Che fine hanno fatto quegli amici giapponesi?
Anni fa un gemellaggio portò in paese alcuni ragazzi giapponesi di un centro colpito dallo tsunami. Oggi una famiglia è in angoscia e chiede aiuto a Erica, nel Sol Levante per lavoro
«Diversi anni fa il nostro paese di Besano ha fatto un gemellaggio con un paese del Giappone, "Utatsu", oggi parte della cittadina di Minamisanriku». «In tre circostanze alcune famiglie besanesi hanno ospitato diversi ragazzi giapponesi e nel 1999 un gruppo di noi si e’ recato ad Utatsu ed in queste occasioni sono nate delle amicizie.

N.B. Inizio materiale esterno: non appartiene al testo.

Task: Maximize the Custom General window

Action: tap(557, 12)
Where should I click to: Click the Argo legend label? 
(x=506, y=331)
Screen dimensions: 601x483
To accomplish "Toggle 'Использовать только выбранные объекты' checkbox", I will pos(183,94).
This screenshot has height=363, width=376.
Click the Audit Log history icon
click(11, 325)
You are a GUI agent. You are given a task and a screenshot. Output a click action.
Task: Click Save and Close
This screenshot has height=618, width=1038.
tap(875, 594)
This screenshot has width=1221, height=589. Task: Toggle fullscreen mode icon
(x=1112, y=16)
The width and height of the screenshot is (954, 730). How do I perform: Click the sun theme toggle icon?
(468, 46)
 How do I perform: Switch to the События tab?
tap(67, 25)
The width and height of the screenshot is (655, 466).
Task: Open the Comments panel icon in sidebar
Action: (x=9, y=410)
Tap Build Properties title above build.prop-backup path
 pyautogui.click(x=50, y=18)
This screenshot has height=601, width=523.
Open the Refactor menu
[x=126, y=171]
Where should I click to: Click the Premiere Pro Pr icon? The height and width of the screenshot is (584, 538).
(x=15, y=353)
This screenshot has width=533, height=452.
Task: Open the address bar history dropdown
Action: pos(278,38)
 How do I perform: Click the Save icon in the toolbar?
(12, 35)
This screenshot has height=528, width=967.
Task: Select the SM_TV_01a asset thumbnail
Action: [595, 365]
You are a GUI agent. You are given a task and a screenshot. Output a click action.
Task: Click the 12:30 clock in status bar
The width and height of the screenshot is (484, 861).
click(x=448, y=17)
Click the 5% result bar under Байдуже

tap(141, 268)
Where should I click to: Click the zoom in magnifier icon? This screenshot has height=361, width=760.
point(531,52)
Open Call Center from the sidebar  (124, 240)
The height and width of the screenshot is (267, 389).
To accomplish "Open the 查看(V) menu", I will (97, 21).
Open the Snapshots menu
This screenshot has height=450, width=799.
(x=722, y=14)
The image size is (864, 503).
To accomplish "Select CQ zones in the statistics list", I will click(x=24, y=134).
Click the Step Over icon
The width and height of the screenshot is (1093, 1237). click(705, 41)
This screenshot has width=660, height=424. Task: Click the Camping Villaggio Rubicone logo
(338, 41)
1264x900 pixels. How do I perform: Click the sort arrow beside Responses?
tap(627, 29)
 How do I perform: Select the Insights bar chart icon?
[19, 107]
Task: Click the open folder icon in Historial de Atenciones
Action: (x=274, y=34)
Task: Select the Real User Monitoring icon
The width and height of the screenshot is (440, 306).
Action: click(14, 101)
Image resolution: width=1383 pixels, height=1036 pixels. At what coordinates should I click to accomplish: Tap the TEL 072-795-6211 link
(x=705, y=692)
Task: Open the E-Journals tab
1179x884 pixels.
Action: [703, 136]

Purtroppo, sino ad oggi, non siamo riusciti ad avere notizie in merito ai sopravvissuti». Incomincia così la lettera inviata dalla famiglia Bianchini a Varesenews qualche giorno fa per chiedere aiuto.
Una richiesta che dal tono sembra quasi priva di speranza. Uno dei motivi sta nell’unica risposta ricevuta dalla famiglia Bianchini, vale a dire quella dell’ambasciata italiana a Tokyo: “Gentile famiglia Bianchini, da una prima verifica ci risulta che il paese di Utatsu, si trova nell’area piu’ colpita dallo tsunami e ha riportato danni di notevole entita’. nel sito http://www.kahoku.co.jp/news/2011/03/20110316t13049.htm si puo’ vedere un’immagine della cittadina. In questo momento continuano le ricerche delle persone disperse».
Ricordi, amicizie e rapporti, nati da quel viaggio e dal gemellaggio che oggi sono stati forse spezzati dal terremoto. Ma i Bianchini non si danno per vinti: «Non riusciamo nemmeno a metterci in contatto telefonico in quanto la linea risulta sempre occupata».
E qui entra in gioco Varesenews. I Bianchini, come migliaia di altri lettori, hanno seguito i racconti che Erica Borile invia periodicamente dal Giappone e che per prima, come testimone “per caso” e al di fuori dei canali giornalistici, ha raccontato il terremoto fin dalle prime ore.
«Ci chiedavamo se la signorina Erica non avesse un canale piu’ diretto per eventualmente sapere a chi possiamo rivolgerci per riuscire a sapere qualcosa di alcune persone di Utatsu family Koki Yamauchi; family Hisayuki Abe; family Hiroshi Onodera».
Abbiamo ovviamente girato la richiesta a Erica, tuttora in Giappone per motivi di lavoro. Ecco la sua risposta: «Quello che posso fare è controllare i siti che danno informazioni sui rifugiati e i sopravvissuti cercando i loro nomi. Poi contatterò l’associazione OGA, una scuola internazionale di Aomori che ha organizzato un servizio di soccorso e distribuzione di viveri proprio bella zona di Minamisanriku. Non ho idea di cosa possa venirne fuori ma ci provo».